De l’autre côté se trouvent les bourgeois intelligents. Je nommerai ceux-ci les voyants. Dans le camp des voyants, on entend avec émotion, avec amour, vibrer la grande voix humanitaire qui crie : — Frères, place pour nous ! Dans le camp des voyants, on aperçoit distinctement le grand mouvement ascensionnel des classes inférieures qui s’élèvent graduellement, d’échelon en échelon, au bien-être et à la liberté. On suit cette marche avec intérêt et sollicitude. — Chez les voyants, on est en marche incessante, on marche par la pensée, on marche par le travail, on marche par les élans d’une sympathie généreuse.

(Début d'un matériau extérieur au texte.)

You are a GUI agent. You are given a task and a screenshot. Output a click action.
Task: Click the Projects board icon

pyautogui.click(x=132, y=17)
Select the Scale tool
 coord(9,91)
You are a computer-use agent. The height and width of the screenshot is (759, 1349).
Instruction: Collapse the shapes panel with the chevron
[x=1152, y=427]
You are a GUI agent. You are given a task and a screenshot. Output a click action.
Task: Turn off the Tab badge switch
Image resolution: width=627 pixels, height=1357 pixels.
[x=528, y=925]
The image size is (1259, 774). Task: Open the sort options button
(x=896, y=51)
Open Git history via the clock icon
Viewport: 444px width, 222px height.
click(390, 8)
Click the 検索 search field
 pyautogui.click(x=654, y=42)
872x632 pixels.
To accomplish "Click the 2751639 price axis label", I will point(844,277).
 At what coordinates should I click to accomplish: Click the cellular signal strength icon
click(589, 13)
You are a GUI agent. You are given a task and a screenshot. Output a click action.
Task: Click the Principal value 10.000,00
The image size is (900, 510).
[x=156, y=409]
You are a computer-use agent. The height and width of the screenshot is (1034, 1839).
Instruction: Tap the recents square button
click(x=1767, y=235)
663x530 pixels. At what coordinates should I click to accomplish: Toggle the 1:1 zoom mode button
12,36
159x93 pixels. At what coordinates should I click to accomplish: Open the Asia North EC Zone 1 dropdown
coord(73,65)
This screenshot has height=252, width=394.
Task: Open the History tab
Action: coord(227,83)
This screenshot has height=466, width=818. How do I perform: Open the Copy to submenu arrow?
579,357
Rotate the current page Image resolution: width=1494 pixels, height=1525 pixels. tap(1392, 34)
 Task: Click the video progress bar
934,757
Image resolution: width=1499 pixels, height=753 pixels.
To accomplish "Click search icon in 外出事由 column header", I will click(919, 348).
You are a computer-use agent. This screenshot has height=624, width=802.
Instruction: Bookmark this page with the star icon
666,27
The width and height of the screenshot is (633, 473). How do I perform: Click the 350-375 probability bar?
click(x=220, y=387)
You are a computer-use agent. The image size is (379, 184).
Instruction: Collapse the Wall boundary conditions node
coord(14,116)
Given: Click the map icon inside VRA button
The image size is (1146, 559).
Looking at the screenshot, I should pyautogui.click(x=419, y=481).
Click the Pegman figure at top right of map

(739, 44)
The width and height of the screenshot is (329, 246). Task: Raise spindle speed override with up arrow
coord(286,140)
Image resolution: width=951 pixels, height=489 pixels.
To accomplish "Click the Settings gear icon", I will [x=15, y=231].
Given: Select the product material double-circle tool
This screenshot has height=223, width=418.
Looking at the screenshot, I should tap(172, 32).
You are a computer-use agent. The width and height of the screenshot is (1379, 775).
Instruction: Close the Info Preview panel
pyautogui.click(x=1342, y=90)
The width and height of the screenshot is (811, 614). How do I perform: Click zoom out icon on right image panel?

Ce sont ces bourgeois voyants qui forment aujourd’hui la partie rationnelle, sage et forte de la nation. Si malheureusement il arrive, comme on doit le redouter, que les aveugles, à force de faire des bévues, compromettent les intérêts de la nation, le pays trouvera dans le camp des voyants des hommes intelligents, bons, fermes et capables de sauver encore une fois la France.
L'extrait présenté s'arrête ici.